Unfortunately, the same can’t be said of the economy.
Dow bulls wrestle with an economy that’s ‘buckling’ – or at least leveling off
When the coronavirus pandemic first began to disrupt life in the U.S., investors ignored two consecutive historic spikes in new jobless claims. With the economy shutting down almost instantaneously, everyone knew those were coming.
For the next 15 weeks, bulls cheered figures that would have put ice in economists’ veins before the pandemic.
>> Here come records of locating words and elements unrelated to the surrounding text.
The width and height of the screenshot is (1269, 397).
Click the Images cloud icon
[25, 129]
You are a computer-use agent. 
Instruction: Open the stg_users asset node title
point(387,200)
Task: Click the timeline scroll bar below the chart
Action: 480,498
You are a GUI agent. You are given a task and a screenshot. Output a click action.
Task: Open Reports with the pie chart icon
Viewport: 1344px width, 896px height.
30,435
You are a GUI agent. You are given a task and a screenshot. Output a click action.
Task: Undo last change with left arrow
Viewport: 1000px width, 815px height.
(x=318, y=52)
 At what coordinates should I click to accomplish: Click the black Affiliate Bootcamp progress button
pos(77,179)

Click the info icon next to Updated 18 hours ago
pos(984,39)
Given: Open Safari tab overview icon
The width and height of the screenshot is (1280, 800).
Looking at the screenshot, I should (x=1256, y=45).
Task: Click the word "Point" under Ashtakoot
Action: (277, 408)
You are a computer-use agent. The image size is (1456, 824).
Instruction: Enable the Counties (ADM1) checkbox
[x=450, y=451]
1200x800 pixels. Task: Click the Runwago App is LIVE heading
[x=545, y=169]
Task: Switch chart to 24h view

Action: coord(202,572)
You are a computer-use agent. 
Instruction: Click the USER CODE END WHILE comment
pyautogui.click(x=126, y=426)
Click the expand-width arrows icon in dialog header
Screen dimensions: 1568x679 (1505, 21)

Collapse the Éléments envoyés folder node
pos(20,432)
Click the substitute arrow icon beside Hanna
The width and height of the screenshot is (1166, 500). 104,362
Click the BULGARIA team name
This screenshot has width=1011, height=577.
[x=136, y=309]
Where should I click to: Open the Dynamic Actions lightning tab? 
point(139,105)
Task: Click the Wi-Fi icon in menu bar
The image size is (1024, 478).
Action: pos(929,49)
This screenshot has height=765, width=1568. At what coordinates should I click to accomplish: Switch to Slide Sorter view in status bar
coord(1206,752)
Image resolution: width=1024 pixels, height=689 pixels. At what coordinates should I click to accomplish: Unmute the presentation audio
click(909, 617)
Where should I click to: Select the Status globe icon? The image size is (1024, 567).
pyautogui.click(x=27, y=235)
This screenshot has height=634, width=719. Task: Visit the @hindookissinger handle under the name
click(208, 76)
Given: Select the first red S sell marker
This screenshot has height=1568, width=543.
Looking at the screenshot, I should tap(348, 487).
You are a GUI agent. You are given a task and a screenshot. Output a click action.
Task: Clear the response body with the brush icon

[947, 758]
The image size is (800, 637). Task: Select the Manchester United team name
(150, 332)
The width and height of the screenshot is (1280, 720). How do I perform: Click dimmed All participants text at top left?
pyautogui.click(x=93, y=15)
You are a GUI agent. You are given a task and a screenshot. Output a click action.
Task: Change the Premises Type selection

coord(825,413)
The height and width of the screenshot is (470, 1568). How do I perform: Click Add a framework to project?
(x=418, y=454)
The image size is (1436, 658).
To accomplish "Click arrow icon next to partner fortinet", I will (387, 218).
New filings might still be above 1 million, but at least they’re trending down!
Jobless claims rose for the first week in 16. According to Bloomberg, this could represent a tipping point for market sentiment:
The official numbers have begun to confirm what many Americans feel in their bones: the economy is buckling once again.
While economist Mohamed El-Erian didn’t go that far in his analysis, he said it’s evidence the U.S. is not experiencing the V-shaped recovery analysts hoped to see.
Confirming El-Erian’s thesis, U.S. PMI undershot forecasts this morning. Manufacturing PMI came in at 51.3 (forecast: 52), while services PMI contracted to 49.6 (forecast: 51).
For the stock market, stimulus negotiations could be a bumpy ride
The deteriorating economic recovery makes next week’s stimulus negotiations even more high stakes.
So why are members of Congress heading home to their districts for the weekend rather than staying in Washington to hash out a deal?
David Bahnsen, the chief investment officer at the Bahnsen Group, says that for Senate Republicans, that’s all part of the plan.
Bahnsen wrote Thursday that Senate Majority Leader Mitch McConnell deliberately dragged his feet to keep the spending package as lean as possible:
It is clear to me now that… McConnell’s strategy of waiting until the last second to take up the fourth stimulus bill was quite purposeful, and that if discussions had begun 4+ weeks ago, it would still have taken until this point to get passed, yet would have had four weeks of both the House Democrats and the White House adding to it, making it much larger than he knows his chamber has an appetite for.
Democrats muscled a $3.4 trillion bill through the House during a party-line vote in May. They’ve stuck by the 1,815-page HEROES Act as their opening offer in the two months since.
Senate Republicans say they’re shooting for a package much closer to $1 trillion. They’re keeping their cards close to the vest about what the proposal entails.
The risk is that, by pushing off the negotiations until the last minute, legislators left themselves little margin for error. That’s borne out by the GOP’s inability to finalize their proposal in time to unveil it on Thursday, their original target date.
There’s little doubt a deal will get done. But much like the economic recovery itself, it could be a bumpy ride.